Directions »
Extract every line of the items below and reproduce each one verbatim, with nothing changed.

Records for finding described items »
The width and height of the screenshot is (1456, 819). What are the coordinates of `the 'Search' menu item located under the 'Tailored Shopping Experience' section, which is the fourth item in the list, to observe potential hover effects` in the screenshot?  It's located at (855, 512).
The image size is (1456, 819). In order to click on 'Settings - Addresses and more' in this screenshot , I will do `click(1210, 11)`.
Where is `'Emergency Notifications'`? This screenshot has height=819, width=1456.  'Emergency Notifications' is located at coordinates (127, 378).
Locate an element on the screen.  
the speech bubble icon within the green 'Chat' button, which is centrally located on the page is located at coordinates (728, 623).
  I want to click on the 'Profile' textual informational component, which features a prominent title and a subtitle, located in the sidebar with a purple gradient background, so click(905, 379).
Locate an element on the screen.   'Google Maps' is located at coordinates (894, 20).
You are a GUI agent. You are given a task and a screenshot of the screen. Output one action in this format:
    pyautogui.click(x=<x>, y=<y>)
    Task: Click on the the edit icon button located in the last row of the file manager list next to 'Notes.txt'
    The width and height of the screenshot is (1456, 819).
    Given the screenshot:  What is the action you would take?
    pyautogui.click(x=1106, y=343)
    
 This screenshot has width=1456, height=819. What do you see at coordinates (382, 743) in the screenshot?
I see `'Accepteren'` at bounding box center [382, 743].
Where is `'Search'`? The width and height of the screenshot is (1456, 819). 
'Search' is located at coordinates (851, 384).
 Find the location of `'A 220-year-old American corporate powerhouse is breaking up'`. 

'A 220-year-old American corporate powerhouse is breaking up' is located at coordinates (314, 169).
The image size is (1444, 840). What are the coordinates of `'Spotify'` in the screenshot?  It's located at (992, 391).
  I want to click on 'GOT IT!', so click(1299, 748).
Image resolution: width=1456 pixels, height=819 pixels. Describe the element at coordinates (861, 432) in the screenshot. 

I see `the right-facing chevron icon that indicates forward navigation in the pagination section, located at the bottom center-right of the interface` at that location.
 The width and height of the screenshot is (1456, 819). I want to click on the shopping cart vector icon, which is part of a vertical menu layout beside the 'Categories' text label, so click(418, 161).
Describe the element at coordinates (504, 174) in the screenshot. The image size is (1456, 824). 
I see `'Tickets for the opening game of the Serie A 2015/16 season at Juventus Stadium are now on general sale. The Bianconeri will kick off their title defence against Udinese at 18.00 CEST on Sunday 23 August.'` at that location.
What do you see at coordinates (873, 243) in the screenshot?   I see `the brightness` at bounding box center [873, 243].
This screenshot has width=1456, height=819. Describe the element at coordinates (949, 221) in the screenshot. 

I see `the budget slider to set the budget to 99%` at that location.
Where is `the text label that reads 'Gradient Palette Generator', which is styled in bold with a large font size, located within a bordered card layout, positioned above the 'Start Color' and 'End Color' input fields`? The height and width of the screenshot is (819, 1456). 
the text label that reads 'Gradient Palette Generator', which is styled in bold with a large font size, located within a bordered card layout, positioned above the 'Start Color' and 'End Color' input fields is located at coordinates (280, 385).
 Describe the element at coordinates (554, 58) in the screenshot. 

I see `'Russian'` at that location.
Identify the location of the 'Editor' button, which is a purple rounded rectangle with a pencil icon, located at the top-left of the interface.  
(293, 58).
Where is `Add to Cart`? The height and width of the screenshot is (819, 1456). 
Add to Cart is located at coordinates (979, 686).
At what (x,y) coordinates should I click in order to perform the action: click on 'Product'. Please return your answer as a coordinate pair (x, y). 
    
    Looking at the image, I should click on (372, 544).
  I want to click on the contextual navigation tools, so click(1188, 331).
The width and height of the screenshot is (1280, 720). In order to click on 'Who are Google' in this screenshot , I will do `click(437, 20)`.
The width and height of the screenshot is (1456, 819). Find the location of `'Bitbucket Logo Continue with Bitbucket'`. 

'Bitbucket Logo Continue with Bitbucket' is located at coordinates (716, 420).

The reply »
The width and height of the screenshot is (1456, 819). What are the coordinates of `the 'Search' menu item located under the 'Tailored Shopping Experience' section, which is the fourth item in the list, to observe potential hover effects` in the screenshot?  It's located at (855, 512).
The image size is (1456, 819). In order to click on 'Settings - Addresses and more' in this screenshot , I will do `click(1210, 11)`.
Where is `'Emergency Notifications'`? This screenshot has height=819, width=1456.  'Emergency Notifications' is located at coordinates (127, 378).
Locate an element on the screen.  
the speech bubble icon within the green 'Chat' button, which is centrally located on the page is located at coordinates (728, 623).
  I want to click on the 'Profile' textual informational component, which features a prominent title and a subtitle, located in the sidebar with a purple gradient background, so click(905, 379).
Locate an element on the screen.   'Google Maps' is located at coordinates (894, 20).
You are a GUI agent. You are given a task and a screenshot of the screen. Output one action in this format:
    pyautogui.click(x=<x>, y=<y>)
    Task: Click on the the edit icon button located in the last row of the file manager list next to 'Notes.txt'
    The width and height of the screenshot is (1456, 819).
    Given the screenshot:  What is the action you would take?
    pyautogui.click(x=1106, y=343)
    
 This screenshot has width=1456, height=819. What do you see at coordinates (382, 743) in the screenshot?
I see `'Accepteren'` at bounding box center [382, 743].
Where is `'Search'`? The width and height of the screenshot is (1456, 819). 
'Search' is located at coordinates (851, 384).
 Find the location of `'A 220-year-old American corporate powerhouse is breaking up'`. 

'A 220-year-old American corporate powerhouse is breaking up' is located at coordinates (314, 169).
The image size is (1444, 840). What are the coordinates of `'Spotify'` in the screenshot?  It's located at (992, 391).
  I want to click on 'GOT IT!', so click(1299, 748).
Image resolution: width=1456 pixels, height=819 pixels. Describe the element at coordinates (861, 432) in the screenshot. 

I see `the right-facing chevron icon that indicates forward navigation in the pagination section, located at the bottom center-right of the interface` at that location.
 The width and height of the screenshot is (1456, 819). I want to click on the shopping cart vector icon, which is part of a vertical menu layout beside the 'Categories' text label, so click(418, 161).
Describe the element at coordinates (504, 174) in the screenshot. The image size is (1456, 824). 
I see `'Tickets for the opening game of the Serie A 2015/16 season at Juventus Stadium are now on general sale. The Bianconeri will kick off their title defence against Udinese at 18.00 CEST on Sunday 23 August.'` at that location.
What do you see at coordinates (873, 243) in the screenshot?   I see `the brightness` at bounding box center [873, 243].
This screenshot has width=1456, height=819. Describe the element at coordinates (949, 221) in the screenshot. 

I see `the budget slider to set the budget to 99%` at that location.
Where is `the text label that reads 'Gradient Palette Generator', which is styled in bold with a large font size, located within a bordered card layout, positioned above the 'Start Color' and 'End Color' input fields`? The height and width of the screenshot is (819, 1456). 
the text label that reads 'Gradient Palette Generator', which is styled in bold with a large font size, located within a bordered card layout, positioned above the 'Start Color' and 'End Color' input fields is located at coordinates (280, 385).
 Describe the element at coordinates (554, 58) in the screenshot. 

I see `'Russian'` at that location.
Identify the location of the 'Editor' button, which is a purple rounded rectangle with a pencil icon, located at the top-left of the interface.  
(293, 58).
Where is `Add to Cart`? The height and width of the screenshot is (819, 1456). 
Add to Cart is located at coordinates (979, 686).
At what (x,y) coordinates should I click in order to perform the action: click on 'Product'. Please return your answer as a coordinate pair (x, y). 
    
    Looking at the image, I should click on (372, 544).
  I want to click on the contextual navigation tools, so click(1188, 331).
The width and height of the screenshot is (1280, 720). In order to click on 'Who are Google' in this screenshot , I will do `click(437, 20)`.
The width and height of the screenshot is (1456, 819). Find the location of `'Bitbucket Logo Continue with Bitbucket'`. 

'Bitbucket Logo Continue with Bitbucket' is located at coordinates (716, 420).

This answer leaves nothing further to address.